だが、当然のことながらサッカーに『たら、れば』は通用しない。だからこそ、点を取らなければならないという思いが、後半もペースを落とさずに戦えた原動力になったのだろう。前半と同じく、立ち上がりから集中力の感じられる攻守で『ゴール』を目指した戦いを展開するG大阪。ただ、67分にはMF松下に代えてMF入江を、89分にMF二川に代えてDF宮本をと、2枚のディフェンシブなカードを切ることで、徐々に攻撃の勢いが感じられなくなったのは事実。その分、失点はしなかったとの見方はあるのかもしれないが、相手を脅かすような攻撃力を示せなくなっていったのは明らかだった。

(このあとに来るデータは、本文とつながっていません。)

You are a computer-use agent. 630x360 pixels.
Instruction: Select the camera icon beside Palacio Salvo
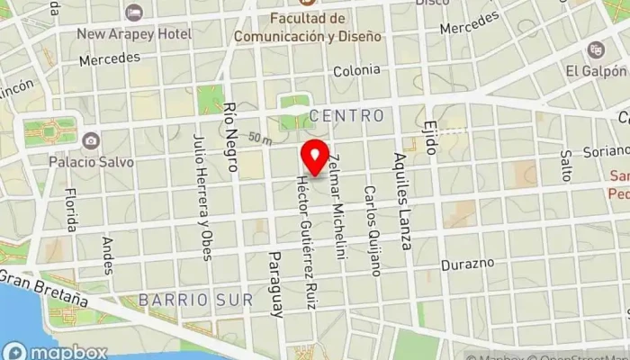[90, 140]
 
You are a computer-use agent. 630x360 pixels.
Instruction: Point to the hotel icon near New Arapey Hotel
[134, 14]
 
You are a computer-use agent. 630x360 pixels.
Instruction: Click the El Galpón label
[596, 70]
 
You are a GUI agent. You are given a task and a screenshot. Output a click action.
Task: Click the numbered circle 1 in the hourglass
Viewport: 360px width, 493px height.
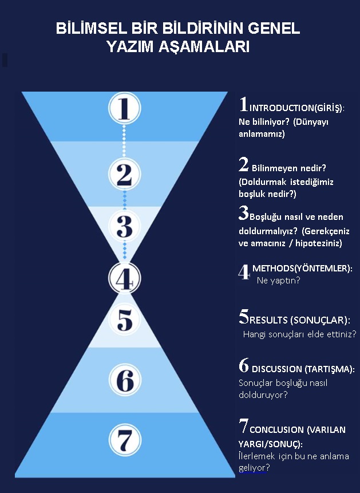(125, 108)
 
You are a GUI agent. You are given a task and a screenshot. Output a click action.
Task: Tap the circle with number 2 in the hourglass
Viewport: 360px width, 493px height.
(125, 174)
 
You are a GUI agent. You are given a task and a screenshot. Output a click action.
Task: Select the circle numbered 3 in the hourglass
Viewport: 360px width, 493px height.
(125, 226)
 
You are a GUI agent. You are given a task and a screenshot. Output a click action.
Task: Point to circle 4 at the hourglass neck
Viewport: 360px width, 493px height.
(125, 278)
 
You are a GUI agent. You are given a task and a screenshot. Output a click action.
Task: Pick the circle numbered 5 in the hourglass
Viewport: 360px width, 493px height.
(125, 320)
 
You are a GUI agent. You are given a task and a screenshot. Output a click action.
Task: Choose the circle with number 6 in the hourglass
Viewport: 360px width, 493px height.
(125, 380)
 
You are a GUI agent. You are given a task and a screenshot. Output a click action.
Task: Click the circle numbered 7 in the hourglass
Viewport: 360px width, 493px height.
(125, 440)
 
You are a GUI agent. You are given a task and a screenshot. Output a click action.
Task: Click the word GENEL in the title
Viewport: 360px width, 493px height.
(274, 29)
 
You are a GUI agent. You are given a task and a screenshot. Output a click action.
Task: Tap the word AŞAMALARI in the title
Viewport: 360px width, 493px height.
(204, 47)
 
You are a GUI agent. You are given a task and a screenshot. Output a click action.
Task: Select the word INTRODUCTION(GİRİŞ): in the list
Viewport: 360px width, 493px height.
(297, 108)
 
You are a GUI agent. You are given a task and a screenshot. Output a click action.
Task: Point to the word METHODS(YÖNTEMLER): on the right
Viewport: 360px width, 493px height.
(302, 269)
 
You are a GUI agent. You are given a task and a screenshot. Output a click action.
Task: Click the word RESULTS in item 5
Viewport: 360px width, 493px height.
(268, 320)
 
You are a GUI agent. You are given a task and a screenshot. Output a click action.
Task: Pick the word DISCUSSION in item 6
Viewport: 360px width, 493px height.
(276, 369)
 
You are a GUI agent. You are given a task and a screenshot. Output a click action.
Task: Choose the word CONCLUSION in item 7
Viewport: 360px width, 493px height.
(276, 430)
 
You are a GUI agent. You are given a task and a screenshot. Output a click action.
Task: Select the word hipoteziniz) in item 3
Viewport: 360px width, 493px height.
(318, 243)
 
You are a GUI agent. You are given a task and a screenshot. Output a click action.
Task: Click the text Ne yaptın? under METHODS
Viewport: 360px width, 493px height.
(279, 280)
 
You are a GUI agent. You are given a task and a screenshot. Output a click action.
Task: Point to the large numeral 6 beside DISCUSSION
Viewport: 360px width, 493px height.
(244, 365)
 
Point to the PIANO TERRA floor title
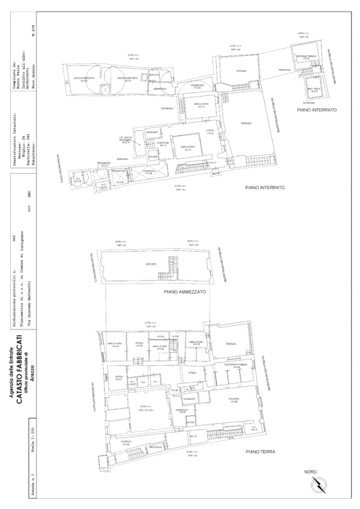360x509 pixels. click(263, 452)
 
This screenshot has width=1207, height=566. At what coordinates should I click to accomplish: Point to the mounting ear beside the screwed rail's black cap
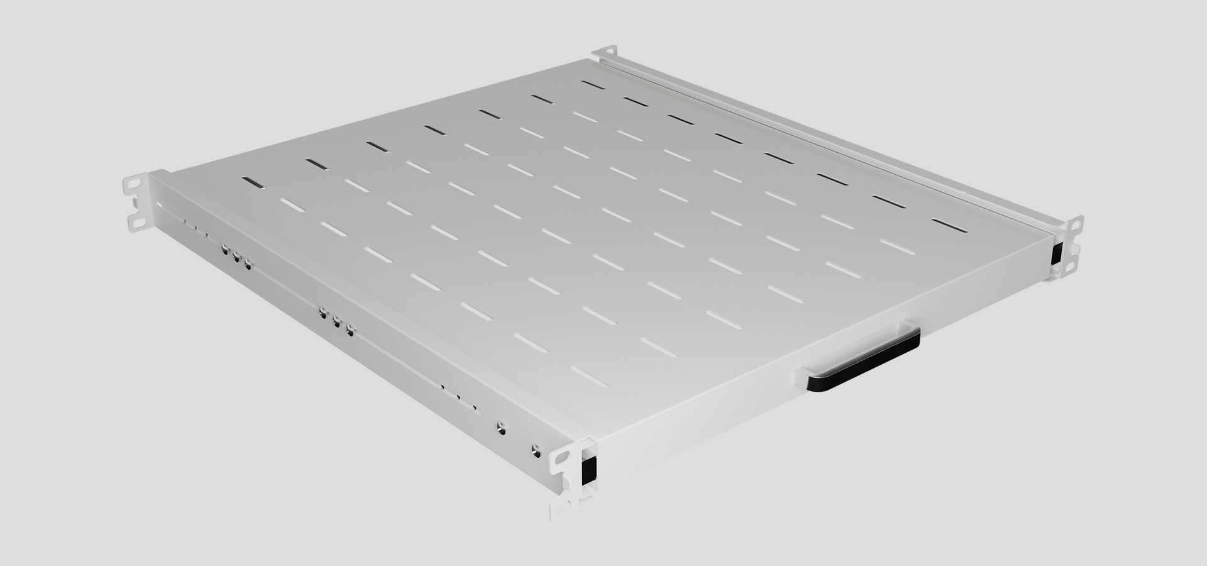[564, 478]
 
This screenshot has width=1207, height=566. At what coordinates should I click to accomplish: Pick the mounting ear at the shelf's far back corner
[606, 55]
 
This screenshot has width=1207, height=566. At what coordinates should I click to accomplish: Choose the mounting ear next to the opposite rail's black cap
[1069, 248]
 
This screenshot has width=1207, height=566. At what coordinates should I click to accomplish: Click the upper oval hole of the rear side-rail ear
[133, 184]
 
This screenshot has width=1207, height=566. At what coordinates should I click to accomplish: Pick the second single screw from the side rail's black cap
[500, 426]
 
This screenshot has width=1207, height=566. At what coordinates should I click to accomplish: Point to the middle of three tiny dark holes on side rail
[458, 397]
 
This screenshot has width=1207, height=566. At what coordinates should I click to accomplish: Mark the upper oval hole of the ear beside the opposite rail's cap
[1077, 224]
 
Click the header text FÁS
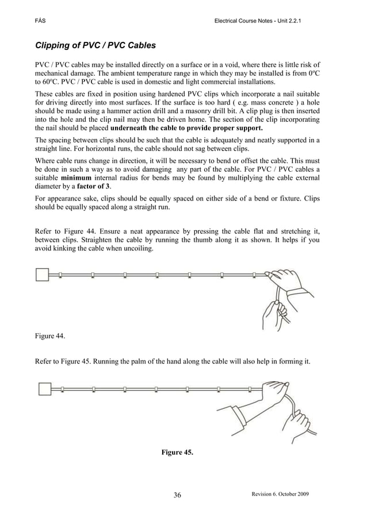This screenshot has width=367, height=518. click(x=40, y=21)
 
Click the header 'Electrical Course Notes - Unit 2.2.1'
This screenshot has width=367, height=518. click(x=257, y=21)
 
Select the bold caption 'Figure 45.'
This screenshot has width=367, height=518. click(x=177, y=453)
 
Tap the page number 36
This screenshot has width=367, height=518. click(x=177, y=496)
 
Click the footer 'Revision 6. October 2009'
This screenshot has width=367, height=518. click(x=280, y=494)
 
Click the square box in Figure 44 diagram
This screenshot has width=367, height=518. click(x=43, y=275)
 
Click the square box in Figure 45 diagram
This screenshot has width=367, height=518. click(x=44, y=389)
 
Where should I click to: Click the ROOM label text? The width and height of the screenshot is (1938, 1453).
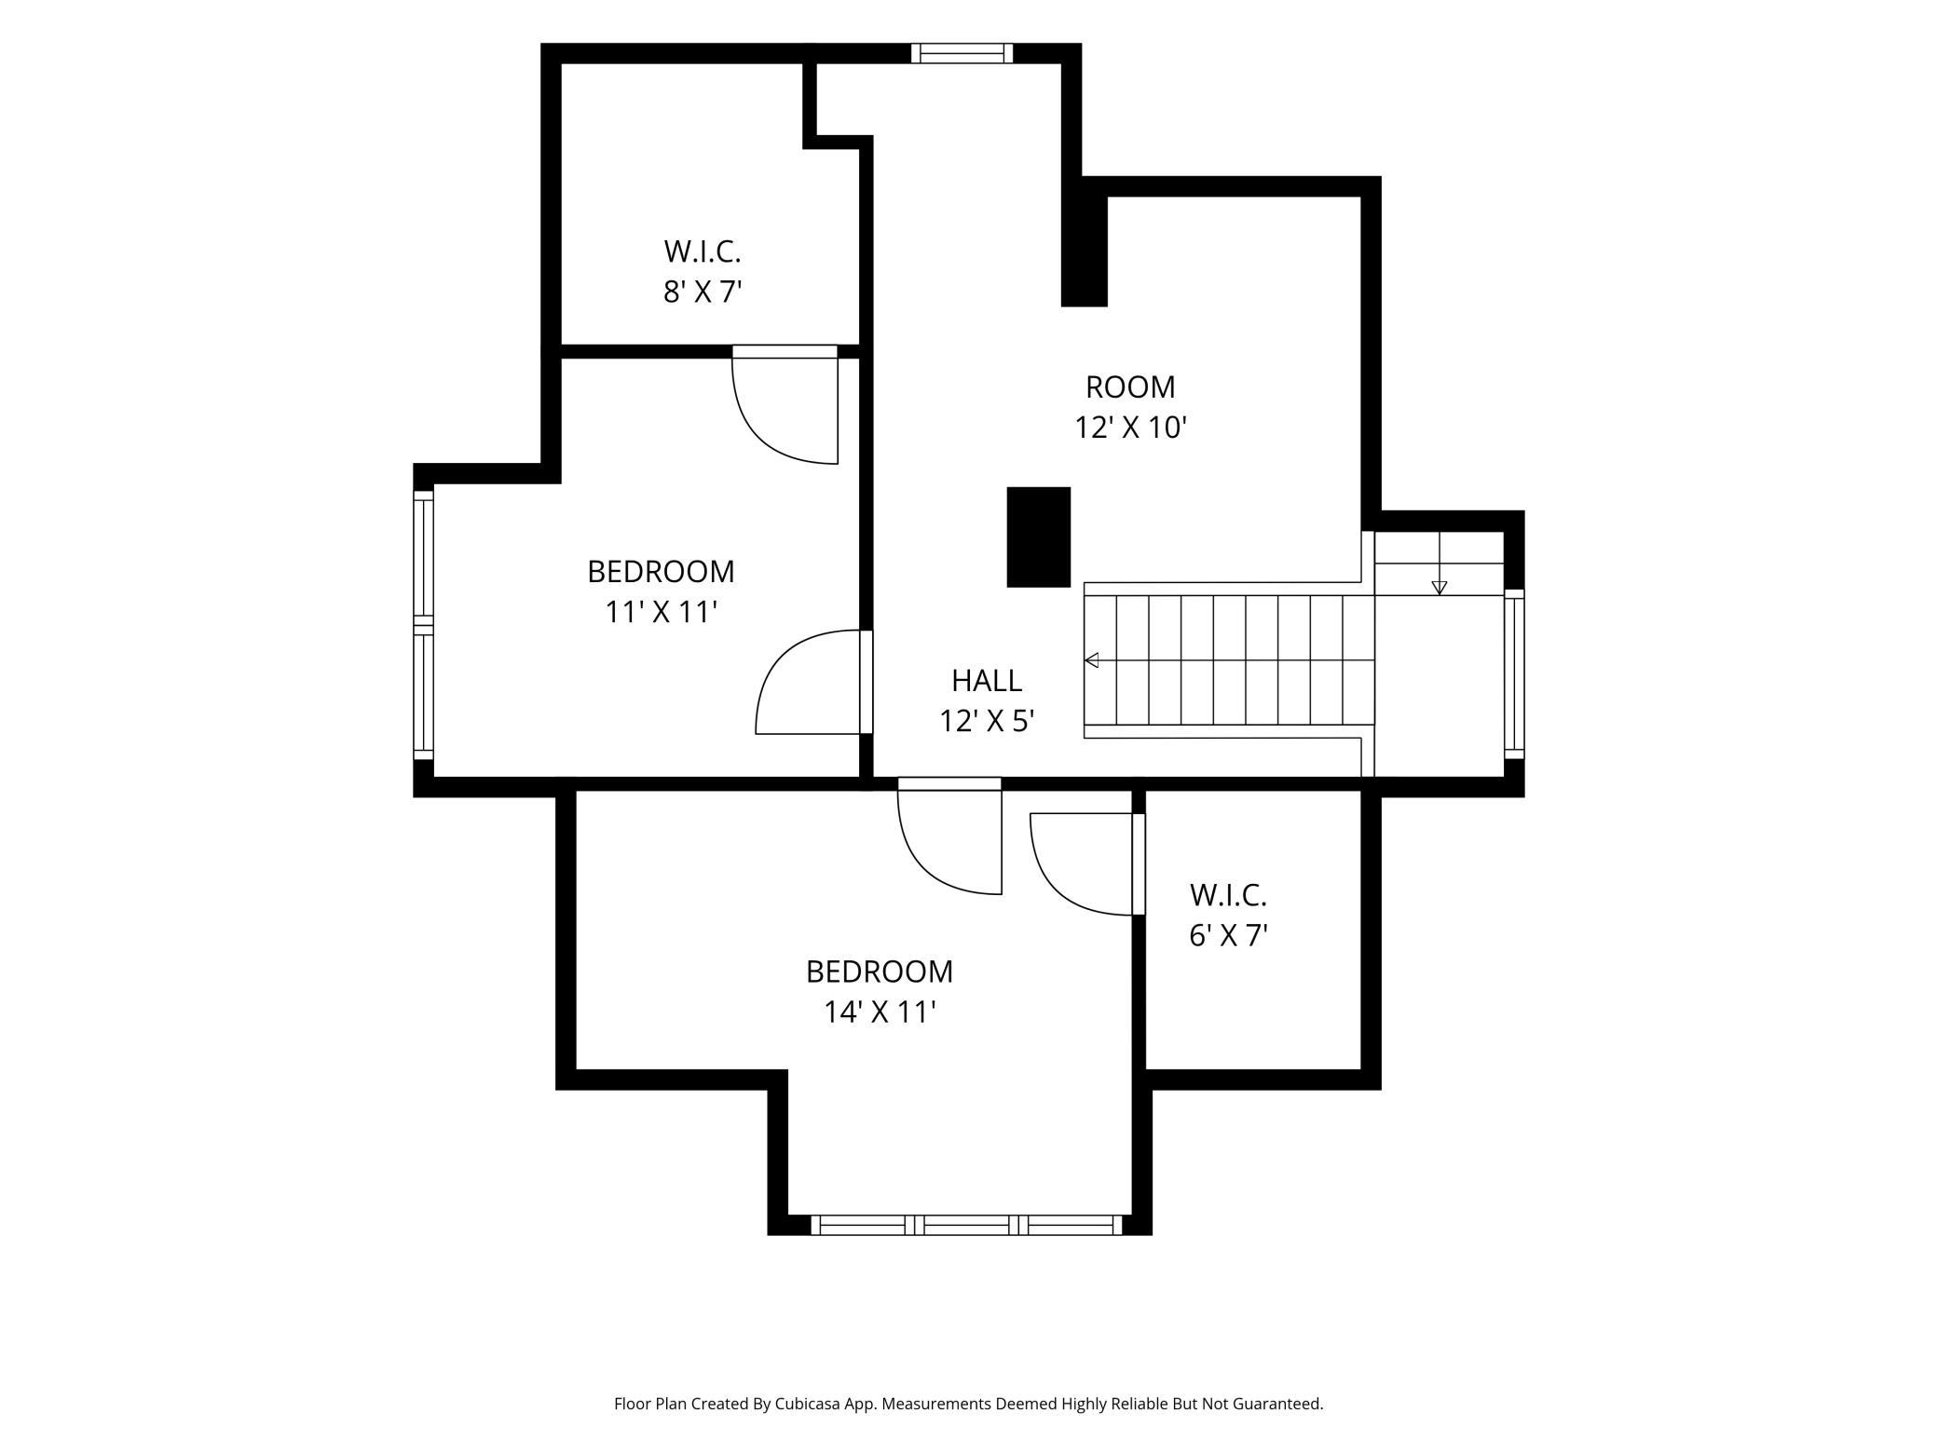pyautogui.click(x=1130, y=387)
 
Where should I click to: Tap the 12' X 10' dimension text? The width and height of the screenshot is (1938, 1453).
pyautogui.click(x=1130, y=428)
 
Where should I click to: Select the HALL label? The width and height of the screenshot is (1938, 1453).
pyautogui.click(x=987, y=681)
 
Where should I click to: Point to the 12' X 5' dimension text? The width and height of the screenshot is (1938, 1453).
pyautogui.click(x=987, y=721)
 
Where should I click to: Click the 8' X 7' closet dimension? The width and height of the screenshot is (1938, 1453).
pyautogui.click(x=703, y=292)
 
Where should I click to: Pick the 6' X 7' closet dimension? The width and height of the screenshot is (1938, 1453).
pyautogui.click(x=1228, y=935)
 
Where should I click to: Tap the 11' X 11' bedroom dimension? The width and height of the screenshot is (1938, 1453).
pyautogui.click(x=661, y=612)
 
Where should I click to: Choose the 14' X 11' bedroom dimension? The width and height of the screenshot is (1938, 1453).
pyautogui.click(x=880, y=1012)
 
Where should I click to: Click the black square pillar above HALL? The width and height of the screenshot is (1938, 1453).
pyautogui.click(x=1038, y=537)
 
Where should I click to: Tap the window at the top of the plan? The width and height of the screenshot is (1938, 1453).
pyautogui.click(x=962, y=53)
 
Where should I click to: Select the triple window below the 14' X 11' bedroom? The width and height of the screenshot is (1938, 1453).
pyautogui.click(x=967, y=1225)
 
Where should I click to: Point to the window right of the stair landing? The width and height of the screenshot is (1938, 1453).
pyautogui.click(x=1514, y=674)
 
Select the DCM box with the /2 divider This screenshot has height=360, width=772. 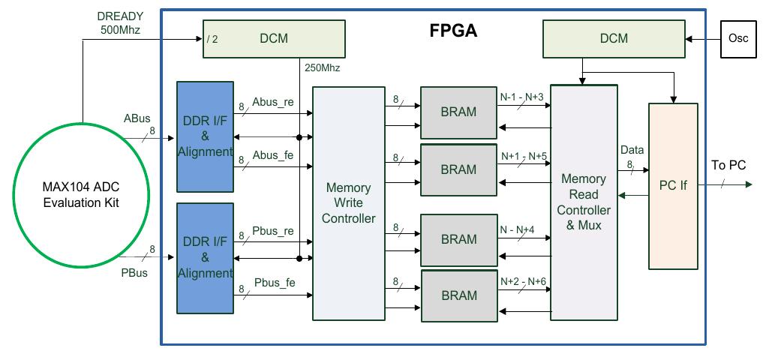point(275,38)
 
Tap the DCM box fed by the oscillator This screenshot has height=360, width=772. point(614,38)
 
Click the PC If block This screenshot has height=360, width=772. point(673,185)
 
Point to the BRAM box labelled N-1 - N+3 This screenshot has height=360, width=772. point(458,112)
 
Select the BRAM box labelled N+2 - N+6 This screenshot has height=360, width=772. point(458,296)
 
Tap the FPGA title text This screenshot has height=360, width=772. point(453,32)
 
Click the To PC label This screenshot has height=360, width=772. point(728,165)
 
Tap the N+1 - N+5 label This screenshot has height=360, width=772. point(524,157)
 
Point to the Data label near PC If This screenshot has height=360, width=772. point(632,150)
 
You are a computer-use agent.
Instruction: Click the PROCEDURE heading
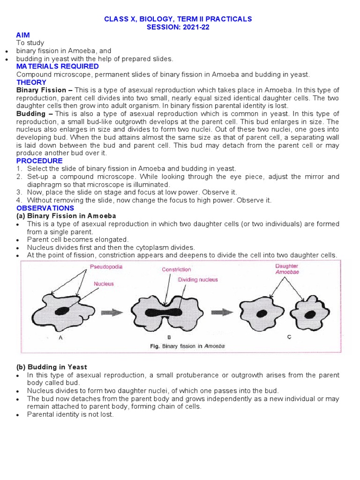click(39, 161)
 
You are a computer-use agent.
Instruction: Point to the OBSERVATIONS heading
click(45, 208)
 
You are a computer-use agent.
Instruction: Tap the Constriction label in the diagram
click(176, 270)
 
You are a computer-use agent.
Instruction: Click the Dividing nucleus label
click(197, 280)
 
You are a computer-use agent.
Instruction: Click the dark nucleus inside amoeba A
click(63, 311)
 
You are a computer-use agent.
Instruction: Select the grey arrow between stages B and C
click(221, 312)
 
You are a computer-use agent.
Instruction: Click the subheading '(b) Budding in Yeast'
click(52, 367)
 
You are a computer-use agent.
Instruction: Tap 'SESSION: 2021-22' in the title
click(178, 27)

そうしてゴールが見られないまま0-0で迎えた延長戦。90分の激しい攻防戦を戦い抜いた選手たちに疲労の色が感じられる。FWアラウージョ、DF實好、MF橋本と、次々に足をつる選手が増え、西野監督が最後のカードをどう切るかに注目が集まったが、109分、MF橋本に代えてFW吉原。全体的に足が止まりつつあったチームに、ようやく動ける選手が投入される。とはいえ、その吉原がシュートを放つことは一度もなく…。というより、延長後半に入ってからは一度も攻撃の形を見出せぬまま120分の戦いは終わりを告げ、準決勝第2戦と同じく勝負はPK戦へと持ち越される。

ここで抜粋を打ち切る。